● **SELECTED EXTRACT**:
---+---

This went on for months and months, and I felt stuck and I felt like I couldn't leave. I felt all those things, like the job market wasn't good. I wouldn't get another job. I was on the senior leadership team and I was sitting with a group of women. All of the team was women. There's music playing in the background and someone asked, what is this music that's playing? And he said, it's music to soothe the savage breast. Yes. And in that one moment, it was like I just came alive. I was just like, oh my gosh, I am letting him treat me like this. And yes, you know, he is actually doing that. He's treating me like this. But I'm also allowing for it because I feel like I have no power. I'm out of here. I can't take this anymore. I will not take this anymore. And so I went back to my office. I closed my door. I called my husband and I said, I'm going to quit my job. And he was like, do it! Oh gosh, I've been waiting for this for months. Cleared out my office that weekend. I quit on that Monday without notice, which I wouldn't generally suggest as a coach, but I just felt he would treat me worse or abuse me in the weeks in which I had given him notice. I probably was right because when I quit, he threatened me. He said I would never work in education again. He cried. He yelled at me. It was, if you know about grants, my money was encumbered, meaning you couldn't spend it on anything else for my salary. So he was raging at me and it was really, really difficult. But I found a way to kind of give him the keys. And I walked out of there and left. And I was terrified. I thought all the worst things that you think about when you have imposter syndrome could happen. I would never work again. He would spread rumors about me, all of this. And he tried. But I had another job within two weeks and that job was making like twice what I was making in that previous role.

---+---

● **GIVEN INFORMATION**:

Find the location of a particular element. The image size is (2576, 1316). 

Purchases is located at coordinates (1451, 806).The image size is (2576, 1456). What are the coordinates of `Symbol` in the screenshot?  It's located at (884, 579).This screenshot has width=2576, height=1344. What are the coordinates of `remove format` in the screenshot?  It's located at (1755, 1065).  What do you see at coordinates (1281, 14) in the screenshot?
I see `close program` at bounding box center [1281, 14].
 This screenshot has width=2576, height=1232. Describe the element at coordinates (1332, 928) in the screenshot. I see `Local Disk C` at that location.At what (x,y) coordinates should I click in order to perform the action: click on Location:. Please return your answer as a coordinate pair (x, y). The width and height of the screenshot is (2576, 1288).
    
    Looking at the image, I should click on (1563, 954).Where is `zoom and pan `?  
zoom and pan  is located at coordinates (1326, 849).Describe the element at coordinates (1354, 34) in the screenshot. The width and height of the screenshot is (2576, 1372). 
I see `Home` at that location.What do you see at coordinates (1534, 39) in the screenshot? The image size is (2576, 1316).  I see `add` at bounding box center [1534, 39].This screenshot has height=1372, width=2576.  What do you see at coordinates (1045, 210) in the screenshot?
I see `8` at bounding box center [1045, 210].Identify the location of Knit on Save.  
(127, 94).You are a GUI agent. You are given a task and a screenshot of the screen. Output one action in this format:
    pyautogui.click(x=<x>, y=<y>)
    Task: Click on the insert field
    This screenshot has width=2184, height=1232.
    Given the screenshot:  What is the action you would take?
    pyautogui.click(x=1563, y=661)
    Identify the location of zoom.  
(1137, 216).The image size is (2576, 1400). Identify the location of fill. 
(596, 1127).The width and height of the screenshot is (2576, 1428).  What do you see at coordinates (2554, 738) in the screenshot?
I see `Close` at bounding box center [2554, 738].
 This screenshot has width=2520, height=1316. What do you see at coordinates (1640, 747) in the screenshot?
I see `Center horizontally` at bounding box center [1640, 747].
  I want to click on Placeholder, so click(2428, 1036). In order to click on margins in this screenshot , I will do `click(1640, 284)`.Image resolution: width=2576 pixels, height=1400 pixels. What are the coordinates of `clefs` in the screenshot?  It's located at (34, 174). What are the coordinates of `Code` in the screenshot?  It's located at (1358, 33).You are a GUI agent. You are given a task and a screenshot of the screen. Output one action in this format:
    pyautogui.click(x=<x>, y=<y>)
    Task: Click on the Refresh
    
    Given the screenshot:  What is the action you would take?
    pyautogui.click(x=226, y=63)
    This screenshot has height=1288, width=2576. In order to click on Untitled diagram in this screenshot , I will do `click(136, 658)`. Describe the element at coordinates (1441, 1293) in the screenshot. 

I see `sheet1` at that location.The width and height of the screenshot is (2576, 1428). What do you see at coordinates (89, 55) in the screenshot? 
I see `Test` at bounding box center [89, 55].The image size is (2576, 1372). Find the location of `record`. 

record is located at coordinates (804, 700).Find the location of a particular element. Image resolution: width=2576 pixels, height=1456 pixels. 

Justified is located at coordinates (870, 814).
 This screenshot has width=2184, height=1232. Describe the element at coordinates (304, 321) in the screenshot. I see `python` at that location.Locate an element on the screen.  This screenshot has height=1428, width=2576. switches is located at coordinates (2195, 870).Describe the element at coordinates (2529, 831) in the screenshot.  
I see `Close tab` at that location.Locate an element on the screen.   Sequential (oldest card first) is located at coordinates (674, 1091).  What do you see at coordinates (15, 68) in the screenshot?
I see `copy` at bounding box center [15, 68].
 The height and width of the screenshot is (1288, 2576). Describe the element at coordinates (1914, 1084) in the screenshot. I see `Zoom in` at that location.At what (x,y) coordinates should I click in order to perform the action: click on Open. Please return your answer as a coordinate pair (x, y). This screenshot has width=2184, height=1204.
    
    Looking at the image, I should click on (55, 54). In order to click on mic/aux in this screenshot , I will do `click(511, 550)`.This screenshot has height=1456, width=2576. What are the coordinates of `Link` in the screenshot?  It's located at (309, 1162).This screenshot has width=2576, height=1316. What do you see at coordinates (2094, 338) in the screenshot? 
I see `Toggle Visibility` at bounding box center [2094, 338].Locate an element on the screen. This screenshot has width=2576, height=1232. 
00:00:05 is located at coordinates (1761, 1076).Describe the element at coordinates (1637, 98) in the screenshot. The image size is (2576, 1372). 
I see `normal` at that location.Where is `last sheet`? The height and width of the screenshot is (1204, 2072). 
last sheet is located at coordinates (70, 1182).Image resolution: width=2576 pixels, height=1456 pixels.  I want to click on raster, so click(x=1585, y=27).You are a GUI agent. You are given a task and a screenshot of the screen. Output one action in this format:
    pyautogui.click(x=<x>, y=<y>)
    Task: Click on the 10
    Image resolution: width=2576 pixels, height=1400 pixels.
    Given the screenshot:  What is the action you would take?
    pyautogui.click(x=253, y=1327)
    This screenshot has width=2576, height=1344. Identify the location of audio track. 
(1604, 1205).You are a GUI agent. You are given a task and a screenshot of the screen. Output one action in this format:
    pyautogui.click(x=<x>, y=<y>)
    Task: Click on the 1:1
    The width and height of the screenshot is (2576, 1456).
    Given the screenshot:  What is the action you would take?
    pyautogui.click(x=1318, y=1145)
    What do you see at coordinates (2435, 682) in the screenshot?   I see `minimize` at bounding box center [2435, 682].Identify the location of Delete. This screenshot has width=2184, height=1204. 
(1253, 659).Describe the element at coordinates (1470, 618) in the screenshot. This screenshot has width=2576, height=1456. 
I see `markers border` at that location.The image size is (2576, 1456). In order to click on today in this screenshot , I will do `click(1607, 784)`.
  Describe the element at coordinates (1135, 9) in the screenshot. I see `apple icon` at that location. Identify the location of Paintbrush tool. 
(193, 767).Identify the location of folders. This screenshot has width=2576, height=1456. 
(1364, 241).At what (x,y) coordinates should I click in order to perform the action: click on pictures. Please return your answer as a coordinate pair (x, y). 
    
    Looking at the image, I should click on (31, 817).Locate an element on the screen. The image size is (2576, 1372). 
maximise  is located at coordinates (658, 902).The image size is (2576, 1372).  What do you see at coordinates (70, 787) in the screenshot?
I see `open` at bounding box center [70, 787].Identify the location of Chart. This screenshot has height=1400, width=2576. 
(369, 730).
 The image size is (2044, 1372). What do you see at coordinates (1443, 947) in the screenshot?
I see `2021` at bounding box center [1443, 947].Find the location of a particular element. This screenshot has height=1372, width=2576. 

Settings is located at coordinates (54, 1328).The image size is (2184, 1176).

---+---

● **TASK DESCRIPTION**: In the account of quitting the job, how long did the speaker take to find another job, and how did its pay compare?

● **SOLUTION FOR THIS TASK**: Within two weeks, and it paid about twice what the previous role paid.